I’ll let Al explain the rehab: “Because this is a weight-bearing area of bone, he had to be non-weight bearing and on crutches for the better part of four weeks. But the rehab pretty much started two weeks post-injury; that’s when we started in the fitness tub here at Investors Group Field,” he explained.
“Aquatic therapy was a huge part of his rehab because the hydrostatic pressure of water helps with getting rid of swelling, and unloads weight-bearing structures. In other words, we could get him walking in the five-foot deep water much earlier than we could on land. It is also at this time that he started riding a bike (still in water with an underwater bike).”
Drew was in this tub every day for four weeks, and at the four-week mark, after making some progress, they began land exercises in addition to water therapy. Al tells me they used the large tubs in our training room throughout the entire rehab process.

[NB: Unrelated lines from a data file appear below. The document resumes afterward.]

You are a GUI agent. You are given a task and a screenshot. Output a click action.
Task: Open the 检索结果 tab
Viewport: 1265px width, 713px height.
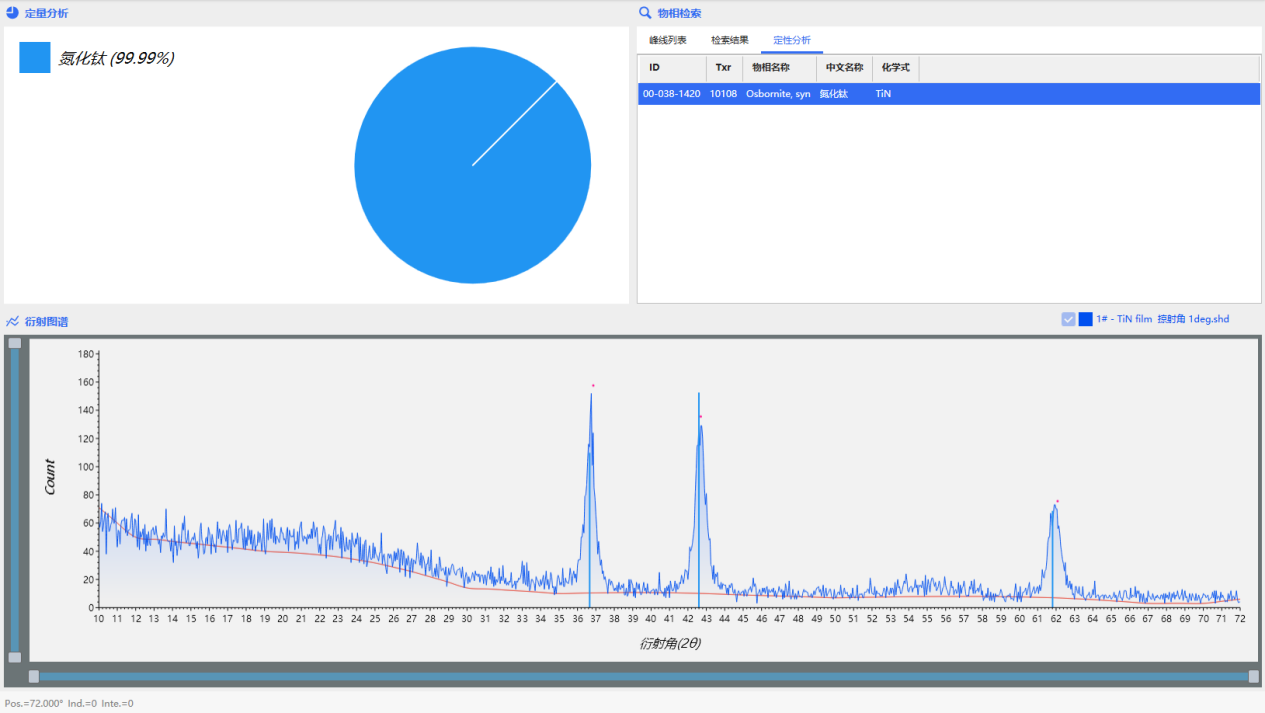coord(729,40)
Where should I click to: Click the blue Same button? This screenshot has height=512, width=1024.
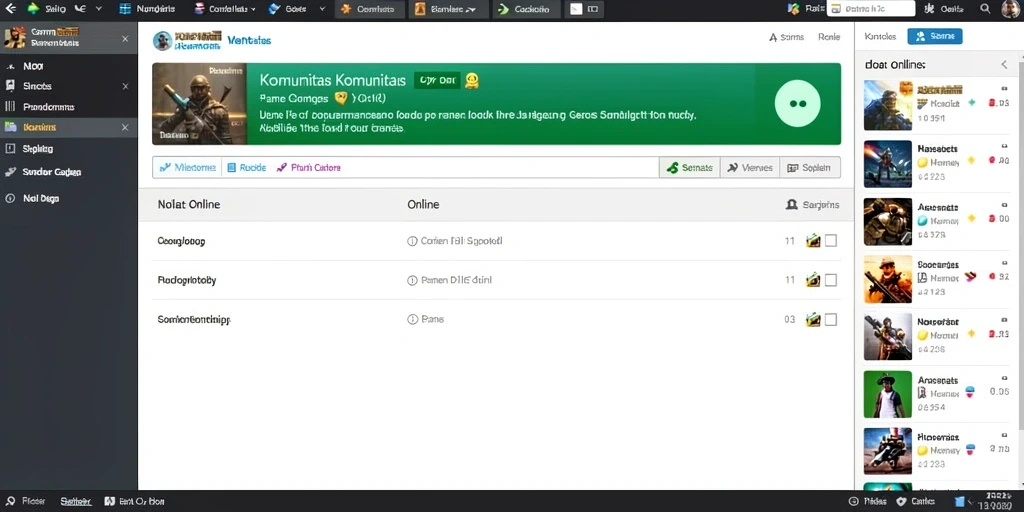click(935, 37)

“We also used an anti-gravity treadmill when he was able to walk/jog at faster speeds. It allowed us to make sure his gait (walking pattern) was normal and he wasn’t developing any compensatory patterns,” he said.
One of the most upbeat guys in our locker room, Drew wasn’t himself after the injury. And that’s more than understandable. He would watch film like he was preparing to play every week, and do everything he could to help out the starter. It wasn’t the injury, the rehab, or the pain that had him down; it was not being able to be out there on game day.
“Al and his group were diligent in their approach and pushed me,” Willy told me during a break in training in Tampa. “It was a long process and the hardest part wasn’t anything I went through, but not being able to help my team.
“That is one of the most motivating factors for 2016, looking forward to being able to do that again.”
Al says he still monitors Drew, but that he is “healthy and ready to go as we speak.” I think I speak for everyone in saying I look forward to seeing No. 5 back out on the field come mini-camp at the end of April.